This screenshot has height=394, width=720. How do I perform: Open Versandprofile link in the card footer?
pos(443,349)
● ● ● ● ●
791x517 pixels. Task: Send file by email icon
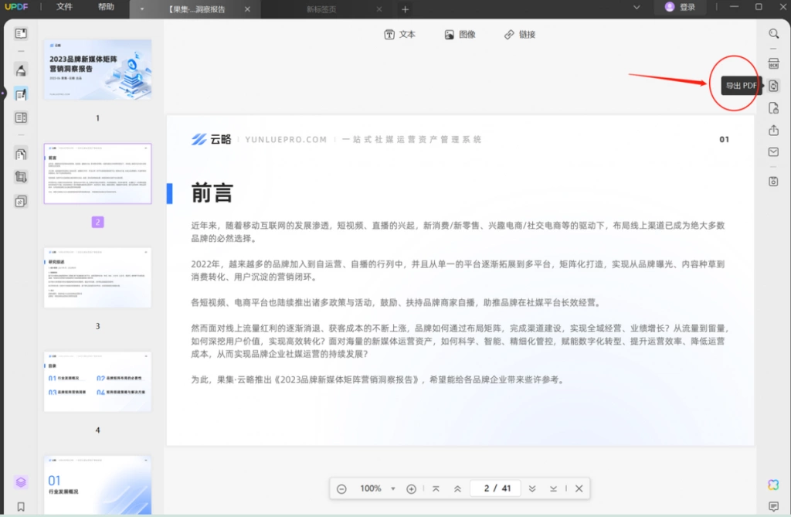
● ● ● ● ●
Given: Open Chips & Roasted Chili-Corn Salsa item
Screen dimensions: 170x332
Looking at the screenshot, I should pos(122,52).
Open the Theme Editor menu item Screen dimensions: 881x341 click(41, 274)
● ● ● ● ●
▸ Activity: There is a run of lines above from the one with "Given: Open Chips" to the one with "Open the Theme"; print exactly that run, both ends included, and nothing else.

▸ Result for this task:
Given: Open Chips & Roasted Chili-Corn Salsa item
Screen dimensions: 170x332
Looking at the screenshot, I should pos(122,52).
Open the Theme Editor menu item Screen dimensions: 881x341 click(41, 274)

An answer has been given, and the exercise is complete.